No pensaba bajar al pueblo. Me entretuve recogiendo piedras por el camino que lleva al Cerro Chato. El sol empezaba a ocultarse tras las siluetas pedregosas de la cumbre mientras una bruma helada se deslizaba por mi espalda. A la abuela no se le podía sacar ni una palabra, mi bobo interrogatorio solo serviría para ensombrecer nuestra convivencia. ¿Qué estaba haciendo? Algo tan torpe y absurdo como llenarme los bolsillos de piedras para ascender por terreno empinado, como emprender aquella marcha dejando que la noche invernal me sorprendiera en medio del monte, solo, sin olfato para orientarme y con un simple chubasquero de plástico encima.
Sospechaba que había ido allí para descargar la rabia que sentía. Pero al volverme y ver los tejados agrisándose a mis pies, lo que descargué fue el peso que llevaba, arrojándolo sobre el pueblo cada vez más borroso o apuntando a los abedules que relucían aún en el margen del río.

Edward Hopper - Camino en Maine (1914)
Diario de Dora
Se les había metido en la cabeza encontrar un ejemplar de la colección de diez objetos que un explorador belga habría obtenido del hechicero de una tribu africana y que estarían ocultos en los templos más oscuros y apartados de los cinco continentes. Repasando claves secretas insertadas en textos de la época. con la complicidad de un amigo erudito, encontraron alguna pista. Fue eso lo que les condujo al desastre.

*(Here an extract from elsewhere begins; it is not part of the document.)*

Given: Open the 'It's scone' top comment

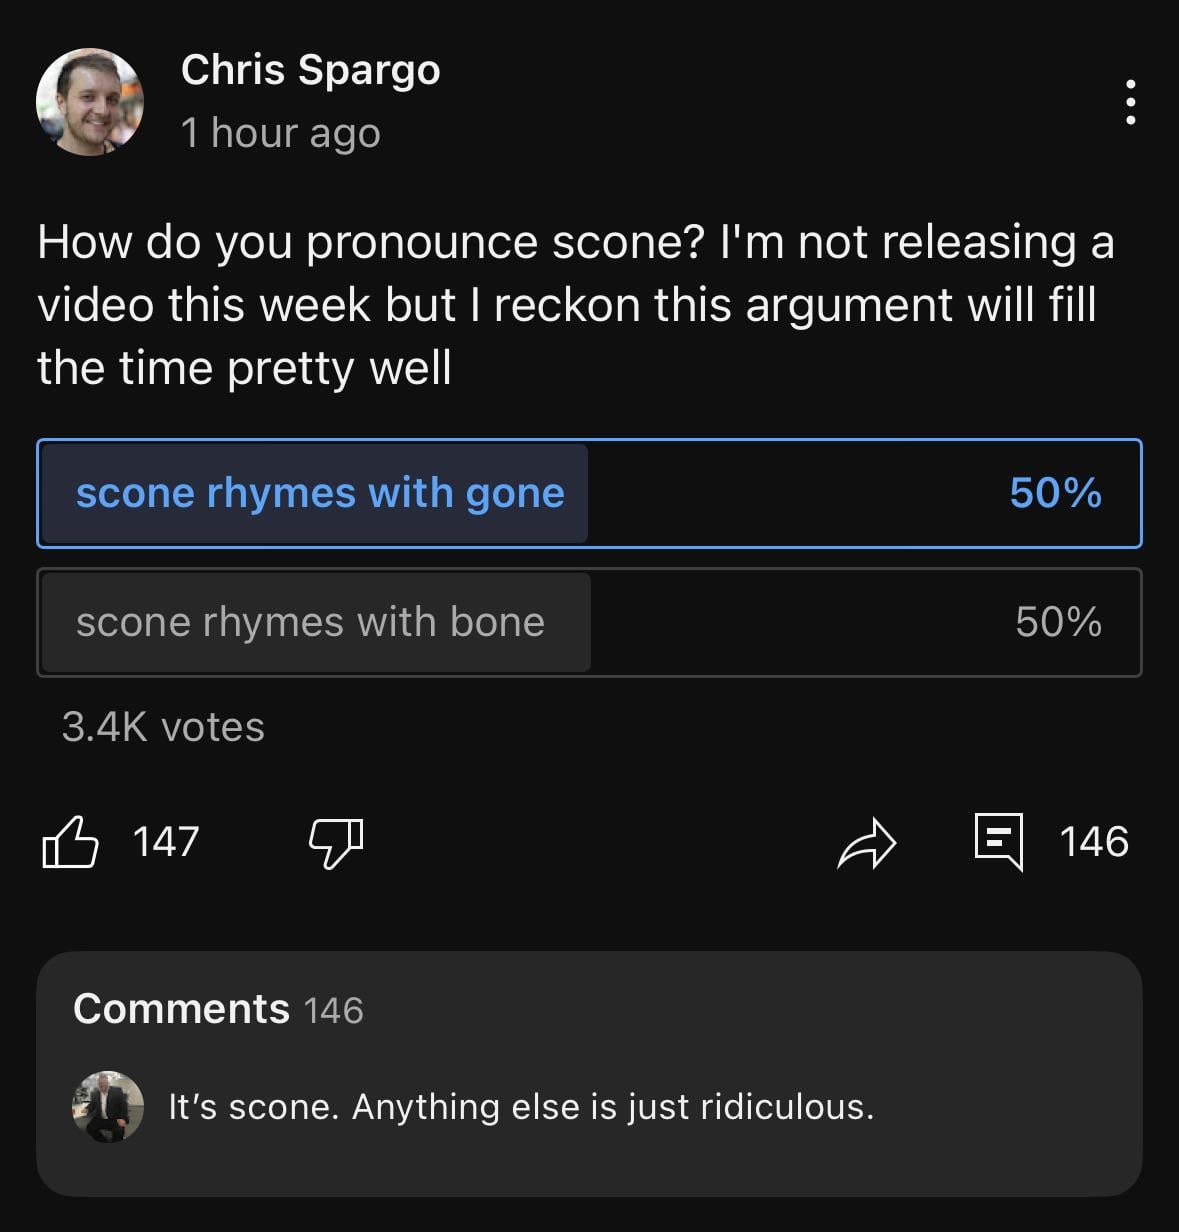Looking at the screenshot, I should [x=521, y=1107].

Tenían que viajar a Japón, escalar la pared norte de un templo cuyo nombre y ubicación conocían solo de forma aproximada. En las páginas que pude leer antes de arrojarlas al fuego, Ernesto explicaba cómo iban rastreando briznas de información con paciencia infinita, consultando mapas, descifrando códigos a base de operar con números para acabar convirtiéndolos en letras. Aquel objeto tan codiciado se encontraría a solo tres palmos del tejado, detrás de un ladrillo hueco que uno de los constructores había embadurnado con pez.

Esa noche la abuela me esperaba con un puchero de gachas preparadas con hígado de cerdo y harina de almortas. Mientras comíamos, con una locuacidad algo impostada, me habló de su juventud, de las eternas tardes veraniegas bordando tras los cristales del mirador con el resol que reverberaba sobre el cristal y se posaba en el bastidor con tanta intensidad que podía acabar mareando. Lo curioso fue que, con cualquier excusa, me remitía al segundo cajón de su cómoda. Según creí entender, es allí es donde guardaba los paños bordados, las enaguas de encaje y los peinadores que durante un tiempo ocultaron los misteriosos escritos enviados por Blas desde Japón.